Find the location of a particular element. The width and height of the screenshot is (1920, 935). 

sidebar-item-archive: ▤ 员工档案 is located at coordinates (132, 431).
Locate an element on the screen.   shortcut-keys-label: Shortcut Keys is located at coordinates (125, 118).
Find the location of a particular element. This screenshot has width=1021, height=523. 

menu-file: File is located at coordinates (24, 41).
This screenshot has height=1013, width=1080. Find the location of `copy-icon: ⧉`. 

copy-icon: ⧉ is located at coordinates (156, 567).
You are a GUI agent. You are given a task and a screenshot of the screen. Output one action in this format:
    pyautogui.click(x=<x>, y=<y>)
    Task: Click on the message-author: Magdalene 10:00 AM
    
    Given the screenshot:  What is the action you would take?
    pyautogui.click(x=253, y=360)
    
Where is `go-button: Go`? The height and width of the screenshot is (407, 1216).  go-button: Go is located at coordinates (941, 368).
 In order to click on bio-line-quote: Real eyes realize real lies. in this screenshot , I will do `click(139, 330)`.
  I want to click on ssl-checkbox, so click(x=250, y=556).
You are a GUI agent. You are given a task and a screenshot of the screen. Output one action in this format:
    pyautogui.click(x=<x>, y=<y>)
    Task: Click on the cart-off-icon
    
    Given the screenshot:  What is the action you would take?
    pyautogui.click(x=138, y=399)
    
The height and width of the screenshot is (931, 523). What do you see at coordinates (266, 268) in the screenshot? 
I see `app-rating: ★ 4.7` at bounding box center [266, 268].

## [What you need to do]
Put each line of the entries above into a JSON list of strings, one string per line, and leave out the blank lines.

## [Response]
[
  "Find the location of a particular element. The width and height of the screenshot is (1920, 935). ",
  "sidebar-item-archive: ▤ 员工档案 is located at coordinates (132, 431).",
  "Locate an element on the screen.   shortcut-keys-label: Shortcut Keys is located at coordinates (125, 118).",
  "Find the location of a particular element. This screenshot has width=1021, height=523. ",
  "menu-file: File is located at coordinates (24, 41).",
  "This screenshot has height=1013, width=1080. Find the location of `copy-icon: ⧉`. ",
  "copy-icon: ⧉ is located at coordinates (156, 567).",
  "You are a GUI agent. You are given a task and a screenshot of the screen. Output one action in this format:",
  "    pyautogui.click(x=<x>, y=<y>)",
  "    Task: Click on the message-author: Magdalene 10:00 AM",
  "    Given the screenshot:  What is the action you would take?",
  "    pyautogui.click(x=253, y=360)",
  "Where is `go-button: Go`? The height and width of the screenshot is (407, 1216).  go-button: Go is located at coordinates (941, 368).",
  " In order to click on bio-line-quote: Real eyes realize real lies. in this screenshot , I will do `click(139, 330)`.",
  "  I want to click on ssl-checkbox, so click(x=250, y=556).",
  "You are a GUI agent. You are given a task and a screenshot of the screen. Output one action in this format:",
  "    pyautogui.click(x=<x>, y=<y>)",
  "    Task: Click on the cart-off-icon",
  "    Given the screenshot:  What is the action you would take?",
  "    pyautogui.click(x=138, y=399)",
  "The height and width of the screenshot is (931, 523). What do you see at coordinates (266, 268) in the screenshot? ",
  "I see `app-rating: ★ 4.7` at bounding box center [266, 268]."
]